------ Data provided ------

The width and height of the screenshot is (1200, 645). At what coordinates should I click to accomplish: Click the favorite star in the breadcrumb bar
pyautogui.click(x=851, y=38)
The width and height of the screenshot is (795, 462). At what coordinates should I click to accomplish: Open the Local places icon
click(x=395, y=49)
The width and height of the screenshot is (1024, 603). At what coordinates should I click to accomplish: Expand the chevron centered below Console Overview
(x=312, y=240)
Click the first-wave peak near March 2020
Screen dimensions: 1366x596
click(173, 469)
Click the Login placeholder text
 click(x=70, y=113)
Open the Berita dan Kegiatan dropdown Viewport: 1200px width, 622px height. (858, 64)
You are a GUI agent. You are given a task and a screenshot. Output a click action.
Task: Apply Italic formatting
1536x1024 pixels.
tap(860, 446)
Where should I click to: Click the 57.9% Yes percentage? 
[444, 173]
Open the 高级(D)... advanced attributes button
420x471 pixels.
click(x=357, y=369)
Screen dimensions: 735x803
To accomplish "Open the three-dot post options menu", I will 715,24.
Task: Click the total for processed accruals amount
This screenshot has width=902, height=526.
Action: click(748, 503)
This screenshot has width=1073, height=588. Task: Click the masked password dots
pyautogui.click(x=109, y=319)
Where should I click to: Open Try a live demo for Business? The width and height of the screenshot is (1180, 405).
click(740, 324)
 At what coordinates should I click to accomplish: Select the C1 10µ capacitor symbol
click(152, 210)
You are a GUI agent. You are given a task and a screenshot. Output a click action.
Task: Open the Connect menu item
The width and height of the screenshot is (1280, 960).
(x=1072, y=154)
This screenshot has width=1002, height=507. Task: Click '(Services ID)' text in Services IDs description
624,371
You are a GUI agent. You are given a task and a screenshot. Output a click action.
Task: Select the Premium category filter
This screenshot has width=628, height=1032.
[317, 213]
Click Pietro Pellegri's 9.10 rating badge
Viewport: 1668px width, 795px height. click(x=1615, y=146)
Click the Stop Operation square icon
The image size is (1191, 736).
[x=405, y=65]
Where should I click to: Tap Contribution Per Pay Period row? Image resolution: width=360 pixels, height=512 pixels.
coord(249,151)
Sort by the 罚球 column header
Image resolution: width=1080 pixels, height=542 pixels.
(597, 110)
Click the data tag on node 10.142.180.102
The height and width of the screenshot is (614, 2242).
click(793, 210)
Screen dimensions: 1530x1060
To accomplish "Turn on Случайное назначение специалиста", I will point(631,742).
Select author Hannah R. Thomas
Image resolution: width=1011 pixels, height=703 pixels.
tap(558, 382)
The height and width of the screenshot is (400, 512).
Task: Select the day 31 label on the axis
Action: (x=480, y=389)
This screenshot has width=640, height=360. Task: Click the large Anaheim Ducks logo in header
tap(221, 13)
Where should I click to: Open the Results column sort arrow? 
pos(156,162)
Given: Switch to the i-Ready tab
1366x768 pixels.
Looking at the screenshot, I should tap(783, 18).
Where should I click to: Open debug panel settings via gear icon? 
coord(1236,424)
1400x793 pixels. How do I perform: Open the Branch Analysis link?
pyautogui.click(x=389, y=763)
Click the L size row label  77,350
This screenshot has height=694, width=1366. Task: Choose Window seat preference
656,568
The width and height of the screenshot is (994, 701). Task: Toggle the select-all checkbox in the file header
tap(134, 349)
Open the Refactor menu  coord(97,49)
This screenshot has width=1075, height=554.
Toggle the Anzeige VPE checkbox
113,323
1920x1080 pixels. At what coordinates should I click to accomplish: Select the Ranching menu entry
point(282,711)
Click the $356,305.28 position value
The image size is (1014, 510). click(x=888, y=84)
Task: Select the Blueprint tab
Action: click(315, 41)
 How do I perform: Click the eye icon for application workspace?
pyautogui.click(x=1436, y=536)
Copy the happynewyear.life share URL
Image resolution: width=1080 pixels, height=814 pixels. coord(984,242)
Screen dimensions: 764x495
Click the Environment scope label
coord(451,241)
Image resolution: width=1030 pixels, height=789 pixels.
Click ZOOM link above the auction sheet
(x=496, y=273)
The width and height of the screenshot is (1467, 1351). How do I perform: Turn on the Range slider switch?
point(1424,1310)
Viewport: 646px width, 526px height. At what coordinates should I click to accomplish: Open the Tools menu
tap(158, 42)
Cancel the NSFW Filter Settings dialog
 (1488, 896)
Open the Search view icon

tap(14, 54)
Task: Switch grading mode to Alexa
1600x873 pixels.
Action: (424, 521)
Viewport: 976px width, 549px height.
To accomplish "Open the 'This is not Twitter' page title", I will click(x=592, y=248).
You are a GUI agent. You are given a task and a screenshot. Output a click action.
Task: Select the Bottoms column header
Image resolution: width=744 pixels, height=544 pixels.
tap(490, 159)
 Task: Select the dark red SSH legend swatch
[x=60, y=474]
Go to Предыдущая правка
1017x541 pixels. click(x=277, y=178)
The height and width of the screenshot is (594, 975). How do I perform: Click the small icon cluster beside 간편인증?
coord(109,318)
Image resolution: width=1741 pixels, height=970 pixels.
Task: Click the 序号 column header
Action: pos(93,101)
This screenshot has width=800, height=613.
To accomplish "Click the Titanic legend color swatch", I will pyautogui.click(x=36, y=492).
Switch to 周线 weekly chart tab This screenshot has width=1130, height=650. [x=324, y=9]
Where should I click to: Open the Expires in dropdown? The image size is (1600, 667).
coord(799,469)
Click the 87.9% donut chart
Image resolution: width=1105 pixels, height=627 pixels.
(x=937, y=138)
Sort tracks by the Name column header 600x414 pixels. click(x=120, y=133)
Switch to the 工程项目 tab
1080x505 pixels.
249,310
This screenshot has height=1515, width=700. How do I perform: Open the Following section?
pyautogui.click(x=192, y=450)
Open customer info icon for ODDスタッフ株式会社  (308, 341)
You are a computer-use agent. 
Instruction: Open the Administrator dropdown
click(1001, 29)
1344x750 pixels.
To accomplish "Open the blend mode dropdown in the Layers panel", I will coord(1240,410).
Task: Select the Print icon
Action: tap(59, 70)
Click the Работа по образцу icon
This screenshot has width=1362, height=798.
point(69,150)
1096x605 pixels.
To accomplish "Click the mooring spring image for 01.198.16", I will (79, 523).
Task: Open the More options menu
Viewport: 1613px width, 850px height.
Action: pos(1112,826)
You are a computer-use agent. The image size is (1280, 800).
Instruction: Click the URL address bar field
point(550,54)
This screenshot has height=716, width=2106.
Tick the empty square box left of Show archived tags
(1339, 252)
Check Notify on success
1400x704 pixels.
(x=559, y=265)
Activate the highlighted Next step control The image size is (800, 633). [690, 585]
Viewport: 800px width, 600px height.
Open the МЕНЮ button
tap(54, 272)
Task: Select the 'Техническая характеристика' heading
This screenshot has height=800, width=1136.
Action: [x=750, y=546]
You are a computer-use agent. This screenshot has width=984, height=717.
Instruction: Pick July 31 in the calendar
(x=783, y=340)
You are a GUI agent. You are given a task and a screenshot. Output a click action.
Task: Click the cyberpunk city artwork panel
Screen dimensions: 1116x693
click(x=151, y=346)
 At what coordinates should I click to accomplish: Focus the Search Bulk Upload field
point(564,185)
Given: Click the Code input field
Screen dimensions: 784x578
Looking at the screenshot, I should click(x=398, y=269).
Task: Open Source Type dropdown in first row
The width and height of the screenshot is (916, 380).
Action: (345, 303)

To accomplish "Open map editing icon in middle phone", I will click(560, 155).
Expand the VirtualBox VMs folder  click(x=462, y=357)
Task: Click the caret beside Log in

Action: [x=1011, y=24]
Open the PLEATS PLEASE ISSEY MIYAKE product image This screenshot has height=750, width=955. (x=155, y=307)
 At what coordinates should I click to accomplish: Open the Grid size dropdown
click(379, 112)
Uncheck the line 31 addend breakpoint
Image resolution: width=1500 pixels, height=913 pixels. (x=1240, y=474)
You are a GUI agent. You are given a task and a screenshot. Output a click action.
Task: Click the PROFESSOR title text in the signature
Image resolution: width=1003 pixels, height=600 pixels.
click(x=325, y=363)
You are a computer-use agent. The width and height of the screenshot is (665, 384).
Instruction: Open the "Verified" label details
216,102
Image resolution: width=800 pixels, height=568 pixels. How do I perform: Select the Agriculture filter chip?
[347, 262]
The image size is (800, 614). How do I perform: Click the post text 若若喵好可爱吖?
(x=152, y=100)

------

→ **Task instructions**: How many lines in the entries above include the string "title"? Please answer with that number and nothing more.

→ **Answer below**: 2